Task prompt » Lines from the top of the entries through the line that has "[option] (70, 258)" must be duplicated exactly, and no others.
- - -
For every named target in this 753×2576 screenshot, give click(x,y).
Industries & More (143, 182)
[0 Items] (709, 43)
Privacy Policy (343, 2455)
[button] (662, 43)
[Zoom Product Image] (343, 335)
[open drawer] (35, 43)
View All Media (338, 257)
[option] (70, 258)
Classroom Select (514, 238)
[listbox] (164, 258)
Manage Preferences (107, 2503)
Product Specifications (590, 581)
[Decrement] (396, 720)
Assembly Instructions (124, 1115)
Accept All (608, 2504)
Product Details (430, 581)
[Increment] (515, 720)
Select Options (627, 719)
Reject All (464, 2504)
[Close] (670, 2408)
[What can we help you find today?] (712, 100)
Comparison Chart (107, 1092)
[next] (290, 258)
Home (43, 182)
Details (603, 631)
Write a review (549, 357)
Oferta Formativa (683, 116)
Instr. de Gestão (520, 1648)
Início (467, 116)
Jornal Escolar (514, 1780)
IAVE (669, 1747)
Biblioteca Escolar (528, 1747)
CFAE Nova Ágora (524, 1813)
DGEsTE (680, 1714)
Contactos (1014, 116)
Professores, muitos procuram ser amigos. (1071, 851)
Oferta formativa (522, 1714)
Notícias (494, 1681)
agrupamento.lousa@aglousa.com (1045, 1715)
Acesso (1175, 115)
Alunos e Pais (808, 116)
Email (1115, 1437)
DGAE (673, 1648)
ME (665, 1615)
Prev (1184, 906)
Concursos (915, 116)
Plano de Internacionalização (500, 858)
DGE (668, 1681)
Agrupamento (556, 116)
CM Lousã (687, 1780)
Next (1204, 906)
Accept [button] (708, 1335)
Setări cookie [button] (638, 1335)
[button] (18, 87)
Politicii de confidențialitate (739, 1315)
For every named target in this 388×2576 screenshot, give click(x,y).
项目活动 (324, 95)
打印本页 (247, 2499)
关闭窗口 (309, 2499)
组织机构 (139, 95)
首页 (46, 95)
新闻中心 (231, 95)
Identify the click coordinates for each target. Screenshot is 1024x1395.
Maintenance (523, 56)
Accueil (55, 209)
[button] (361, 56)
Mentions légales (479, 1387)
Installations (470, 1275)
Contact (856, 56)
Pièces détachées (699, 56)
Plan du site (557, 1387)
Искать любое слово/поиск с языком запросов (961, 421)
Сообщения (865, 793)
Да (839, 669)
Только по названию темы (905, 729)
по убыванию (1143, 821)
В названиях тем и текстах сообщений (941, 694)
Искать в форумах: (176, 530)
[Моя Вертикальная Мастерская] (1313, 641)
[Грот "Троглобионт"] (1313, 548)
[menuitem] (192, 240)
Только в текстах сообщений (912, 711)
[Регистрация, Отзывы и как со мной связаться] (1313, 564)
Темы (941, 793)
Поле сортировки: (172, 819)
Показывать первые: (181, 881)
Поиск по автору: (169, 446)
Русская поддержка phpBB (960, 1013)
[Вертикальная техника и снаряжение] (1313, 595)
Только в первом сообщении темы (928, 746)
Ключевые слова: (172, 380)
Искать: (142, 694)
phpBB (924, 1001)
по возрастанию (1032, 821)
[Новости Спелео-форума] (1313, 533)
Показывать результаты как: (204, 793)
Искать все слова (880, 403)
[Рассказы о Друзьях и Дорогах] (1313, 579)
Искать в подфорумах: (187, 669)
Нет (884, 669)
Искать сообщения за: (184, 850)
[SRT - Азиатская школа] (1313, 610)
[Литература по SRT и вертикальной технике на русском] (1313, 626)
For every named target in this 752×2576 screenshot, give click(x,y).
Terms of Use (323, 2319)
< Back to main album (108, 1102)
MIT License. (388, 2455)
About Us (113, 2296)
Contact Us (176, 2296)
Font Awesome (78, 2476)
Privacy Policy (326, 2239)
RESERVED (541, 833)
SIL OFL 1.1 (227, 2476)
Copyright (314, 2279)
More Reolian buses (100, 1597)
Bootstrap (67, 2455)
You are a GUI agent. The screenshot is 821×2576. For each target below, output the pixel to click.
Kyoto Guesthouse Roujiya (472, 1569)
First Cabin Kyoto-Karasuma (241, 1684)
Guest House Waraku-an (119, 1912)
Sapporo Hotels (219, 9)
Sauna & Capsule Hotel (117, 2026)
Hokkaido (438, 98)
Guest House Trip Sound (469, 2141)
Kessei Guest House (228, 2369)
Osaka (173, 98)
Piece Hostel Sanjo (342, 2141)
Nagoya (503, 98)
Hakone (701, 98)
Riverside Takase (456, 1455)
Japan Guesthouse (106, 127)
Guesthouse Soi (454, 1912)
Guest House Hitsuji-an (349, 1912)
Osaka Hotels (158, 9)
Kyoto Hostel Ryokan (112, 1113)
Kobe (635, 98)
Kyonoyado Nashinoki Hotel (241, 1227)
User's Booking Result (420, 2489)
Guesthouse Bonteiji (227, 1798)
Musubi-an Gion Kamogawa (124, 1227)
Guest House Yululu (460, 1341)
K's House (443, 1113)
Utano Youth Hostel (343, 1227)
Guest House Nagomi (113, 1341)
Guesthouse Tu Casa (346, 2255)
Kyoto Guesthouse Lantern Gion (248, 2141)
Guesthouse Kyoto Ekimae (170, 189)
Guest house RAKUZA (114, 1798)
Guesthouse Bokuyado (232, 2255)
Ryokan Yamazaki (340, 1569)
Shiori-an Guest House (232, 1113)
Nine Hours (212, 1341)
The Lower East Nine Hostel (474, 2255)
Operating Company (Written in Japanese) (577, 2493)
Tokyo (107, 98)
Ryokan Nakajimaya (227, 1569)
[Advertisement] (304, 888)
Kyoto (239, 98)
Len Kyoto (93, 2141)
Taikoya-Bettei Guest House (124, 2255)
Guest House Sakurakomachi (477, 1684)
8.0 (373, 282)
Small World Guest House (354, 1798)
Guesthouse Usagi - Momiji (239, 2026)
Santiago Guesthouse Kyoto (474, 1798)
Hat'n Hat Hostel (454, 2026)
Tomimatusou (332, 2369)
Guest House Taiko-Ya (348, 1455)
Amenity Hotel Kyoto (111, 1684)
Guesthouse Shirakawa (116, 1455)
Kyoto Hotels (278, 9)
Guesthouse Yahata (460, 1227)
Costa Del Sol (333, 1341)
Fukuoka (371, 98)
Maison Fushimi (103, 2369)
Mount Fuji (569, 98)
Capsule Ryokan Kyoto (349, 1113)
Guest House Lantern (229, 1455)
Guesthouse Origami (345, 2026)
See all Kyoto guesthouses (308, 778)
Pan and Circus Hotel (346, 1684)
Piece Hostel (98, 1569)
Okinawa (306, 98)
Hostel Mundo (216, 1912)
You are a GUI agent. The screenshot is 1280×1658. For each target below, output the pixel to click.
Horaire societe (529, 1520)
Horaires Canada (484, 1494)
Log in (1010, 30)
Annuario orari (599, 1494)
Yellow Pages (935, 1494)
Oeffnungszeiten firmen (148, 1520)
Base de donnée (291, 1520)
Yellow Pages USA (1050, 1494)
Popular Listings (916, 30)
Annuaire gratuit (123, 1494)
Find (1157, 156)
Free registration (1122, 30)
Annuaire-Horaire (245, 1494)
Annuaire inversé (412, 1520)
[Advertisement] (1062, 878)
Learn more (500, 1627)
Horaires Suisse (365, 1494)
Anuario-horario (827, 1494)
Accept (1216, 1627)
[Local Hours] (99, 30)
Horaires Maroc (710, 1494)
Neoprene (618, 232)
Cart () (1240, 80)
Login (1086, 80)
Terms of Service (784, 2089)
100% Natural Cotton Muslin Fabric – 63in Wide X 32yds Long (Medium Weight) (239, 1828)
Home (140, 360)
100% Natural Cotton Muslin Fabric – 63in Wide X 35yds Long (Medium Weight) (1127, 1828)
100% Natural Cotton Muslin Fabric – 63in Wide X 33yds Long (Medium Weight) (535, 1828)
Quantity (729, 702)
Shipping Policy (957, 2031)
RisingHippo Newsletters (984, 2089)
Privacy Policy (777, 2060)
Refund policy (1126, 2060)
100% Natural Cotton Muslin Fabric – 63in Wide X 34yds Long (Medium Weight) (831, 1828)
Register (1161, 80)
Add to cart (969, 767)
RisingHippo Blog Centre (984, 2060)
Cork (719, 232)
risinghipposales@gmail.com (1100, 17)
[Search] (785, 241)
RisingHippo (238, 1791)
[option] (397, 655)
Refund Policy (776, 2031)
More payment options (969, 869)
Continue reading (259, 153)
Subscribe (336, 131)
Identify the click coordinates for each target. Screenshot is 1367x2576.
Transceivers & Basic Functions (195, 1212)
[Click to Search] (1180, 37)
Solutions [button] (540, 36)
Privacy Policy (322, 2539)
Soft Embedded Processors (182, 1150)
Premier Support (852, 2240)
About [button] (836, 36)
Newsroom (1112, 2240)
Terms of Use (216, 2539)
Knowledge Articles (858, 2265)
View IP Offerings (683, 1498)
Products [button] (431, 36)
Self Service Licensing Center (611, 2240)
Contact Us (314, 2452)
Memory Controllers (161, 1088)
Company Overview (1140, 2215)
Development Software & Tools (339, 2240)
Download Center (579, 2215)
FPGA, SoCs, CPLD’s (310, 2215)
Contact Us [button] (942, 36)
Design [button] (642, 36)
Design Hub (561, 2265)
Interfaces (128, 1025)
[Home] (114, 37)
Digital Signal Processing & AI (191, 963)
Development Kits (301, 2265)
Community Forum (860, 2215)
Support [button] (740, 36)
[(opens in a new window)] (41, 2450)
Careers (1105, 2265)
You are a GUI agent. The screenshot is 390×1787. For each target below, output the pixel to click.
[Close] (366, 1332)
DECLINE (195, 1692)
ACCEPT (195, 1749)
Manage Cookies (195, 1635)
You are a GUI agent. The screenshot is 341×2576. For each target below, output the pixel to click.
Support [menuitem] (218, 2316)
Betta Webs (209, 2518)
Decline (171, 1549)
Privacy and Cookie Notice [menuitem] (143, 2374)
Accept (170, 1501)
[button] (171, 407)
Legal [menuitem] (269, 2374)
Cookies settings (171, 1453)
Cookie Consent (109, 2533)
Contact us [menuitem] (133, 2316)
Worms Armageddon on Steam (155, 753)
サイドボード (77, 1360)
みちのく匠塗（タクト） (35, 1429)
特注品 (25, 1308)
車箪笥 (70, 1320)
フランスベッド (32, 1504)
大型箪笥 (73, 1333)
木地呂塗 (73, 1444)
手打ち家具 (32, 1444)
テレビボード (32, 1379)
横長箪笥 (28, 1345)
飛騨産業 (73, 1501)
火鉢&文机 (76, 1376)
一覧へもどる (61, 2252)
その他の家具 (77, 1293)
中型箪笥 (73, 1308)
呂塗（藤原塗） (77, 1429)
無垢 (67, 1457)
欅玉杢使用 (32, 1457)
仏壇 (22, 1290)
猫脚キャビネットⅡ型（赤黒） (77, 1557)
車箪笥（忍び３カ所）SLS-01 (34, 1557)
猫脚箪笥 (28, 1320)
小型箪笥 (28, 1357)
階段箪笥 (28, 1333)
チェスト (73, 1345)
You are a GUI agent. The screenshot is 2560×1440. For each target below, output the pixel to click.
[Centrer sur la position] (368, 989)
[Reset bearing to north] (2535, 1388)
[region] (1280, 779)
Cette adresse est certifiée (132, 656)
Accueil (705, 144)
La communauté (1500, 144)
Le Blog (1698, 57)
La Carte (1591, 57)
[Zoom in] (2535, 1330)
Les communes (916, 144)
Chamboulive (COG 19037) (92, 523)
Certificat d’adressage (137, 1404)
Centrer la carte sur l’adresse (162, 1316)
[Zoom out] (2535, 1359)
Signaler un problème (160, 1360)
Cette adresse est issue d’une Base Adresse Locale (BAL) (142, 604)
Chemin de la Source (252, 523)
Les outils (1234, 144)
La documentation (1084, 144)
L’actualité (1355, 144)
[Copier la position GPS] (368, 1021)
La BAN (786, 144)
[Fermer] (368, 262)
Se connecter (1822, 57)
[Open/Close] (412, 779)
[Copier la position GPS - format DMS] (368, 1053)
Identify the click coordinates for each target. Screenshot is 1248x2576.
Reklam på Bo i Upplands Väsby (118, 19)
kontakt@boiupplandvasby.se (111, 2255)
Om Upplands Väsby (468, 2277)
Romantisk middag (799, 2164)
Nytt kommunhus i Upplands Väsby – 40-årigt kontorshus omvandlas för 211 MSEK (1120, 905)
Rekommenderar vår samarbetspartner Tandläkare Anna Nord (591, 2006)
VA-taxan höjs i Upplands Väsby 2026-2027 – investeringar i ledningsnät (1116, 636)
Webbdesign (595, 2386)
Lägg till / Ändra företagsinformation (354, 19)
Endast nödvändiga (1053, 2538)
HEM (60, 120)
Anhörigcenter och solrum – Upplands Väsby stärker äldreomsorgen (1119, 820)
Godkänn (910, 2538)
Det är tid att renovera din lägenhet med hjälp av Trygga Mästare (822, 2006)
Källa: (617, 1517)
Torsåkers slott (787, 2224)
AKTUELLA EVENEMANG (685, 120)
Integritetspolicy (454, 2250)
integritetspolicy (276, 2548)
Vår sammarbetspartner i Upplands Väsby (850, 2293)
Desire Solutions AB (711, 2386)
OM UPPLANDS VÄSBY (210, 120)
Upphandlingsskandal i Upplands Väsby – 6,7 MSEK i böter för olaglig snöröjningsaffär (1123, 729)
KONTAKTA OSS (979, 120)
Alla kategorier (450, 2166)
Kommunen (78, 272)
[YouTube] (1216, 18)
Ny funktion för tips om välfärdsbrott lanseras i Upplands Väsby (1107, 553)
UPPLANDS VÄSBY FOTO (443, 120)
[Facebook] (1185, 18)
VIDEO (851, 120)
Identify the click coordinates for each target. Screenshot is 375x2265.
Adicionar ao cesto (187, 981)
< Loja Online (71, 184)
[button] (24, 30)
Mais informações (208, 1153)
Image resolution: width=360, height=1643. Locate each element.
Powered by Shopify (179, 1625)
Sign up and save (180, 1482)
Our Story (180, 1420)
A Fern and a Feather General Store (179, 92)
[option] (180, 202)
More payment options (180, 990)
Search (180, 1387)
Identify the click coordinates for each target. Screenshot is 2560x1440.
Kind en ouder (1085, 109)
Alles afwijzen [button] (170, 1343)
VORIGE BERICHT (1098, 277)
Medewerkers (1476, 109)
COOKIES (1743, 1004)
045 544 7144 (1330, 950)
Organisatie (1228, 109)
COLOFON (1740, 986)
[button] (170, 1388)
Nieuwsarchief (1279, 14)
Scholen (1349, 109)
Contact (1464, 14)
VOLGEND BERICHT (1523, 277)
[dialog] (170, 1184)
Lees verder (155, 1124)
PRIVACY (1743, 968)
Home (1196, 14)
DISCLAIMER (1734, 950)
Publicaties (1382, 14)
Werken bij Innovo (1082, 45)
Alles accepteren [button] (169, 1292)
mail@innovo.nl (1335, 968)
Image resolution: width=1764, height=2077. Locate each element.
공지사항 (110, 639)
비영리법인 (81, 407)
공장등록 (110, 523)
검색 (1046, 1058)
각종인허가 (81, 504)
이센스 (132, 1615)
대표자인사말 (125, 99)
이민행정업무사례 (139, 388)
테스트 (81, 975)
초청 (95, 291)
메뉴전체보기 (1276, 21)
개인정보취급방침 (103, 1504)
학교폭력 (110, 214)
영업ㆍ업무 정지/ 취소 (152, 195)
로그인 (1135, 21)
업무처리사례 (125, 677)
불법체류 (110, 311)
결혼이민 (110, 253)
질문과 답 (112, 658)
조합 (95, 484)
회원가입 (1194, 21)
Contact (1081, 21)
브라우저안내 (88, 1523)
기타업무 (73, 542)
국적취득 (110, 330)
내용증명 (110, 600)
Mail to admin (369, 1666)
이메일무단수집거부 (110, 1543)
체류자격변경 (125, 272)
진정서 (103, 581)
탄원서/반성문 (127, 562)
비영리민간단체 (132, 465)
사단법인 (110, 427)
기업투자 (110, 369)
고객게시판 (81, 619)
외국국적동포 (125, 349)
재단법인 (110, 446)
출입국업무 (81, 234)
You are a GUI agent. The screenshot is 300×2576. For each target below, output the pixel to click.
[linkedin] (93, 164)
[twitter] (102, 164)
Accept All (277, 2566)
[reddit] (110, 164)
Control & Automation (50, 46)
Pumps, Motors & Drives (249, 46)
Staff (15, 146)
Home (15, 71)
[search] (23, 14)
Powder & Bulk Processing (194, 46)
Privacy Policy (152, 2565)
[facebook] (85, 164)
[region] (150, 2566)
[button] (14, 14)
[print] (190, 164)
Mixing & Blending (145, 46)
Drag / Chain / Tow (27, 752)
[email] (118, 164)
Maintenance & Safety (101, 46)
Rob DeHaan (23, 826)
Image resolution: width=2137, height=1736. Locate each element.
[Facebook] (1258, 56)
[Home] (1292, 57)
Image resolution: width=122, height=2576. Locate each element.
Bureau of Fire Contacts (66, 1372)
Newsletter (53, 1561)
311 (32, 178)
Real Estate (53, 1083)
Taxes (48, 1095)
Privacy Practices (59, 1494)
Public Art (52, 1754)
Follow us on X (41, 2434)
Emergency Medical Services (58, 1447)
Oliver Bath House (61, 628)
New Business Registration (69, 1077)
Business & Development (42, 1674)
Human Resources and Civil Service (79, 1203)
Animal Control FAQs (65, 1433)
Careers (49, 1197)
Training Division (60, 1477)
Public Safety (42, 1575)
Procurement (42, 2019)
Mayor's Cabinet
- - -
Completed exercise »
For every named target in this 753×2576 screenshot, give click(x,y).
Industries & More (143, 182)
[0 Items] (709, 43)
Privacy Policy (343, 2455)
[button] (662, 43)
[Zoom Product Image] (343, 335)
[open drawer] (35, 43)
View All Media (338, 257)
[option] (70, 258)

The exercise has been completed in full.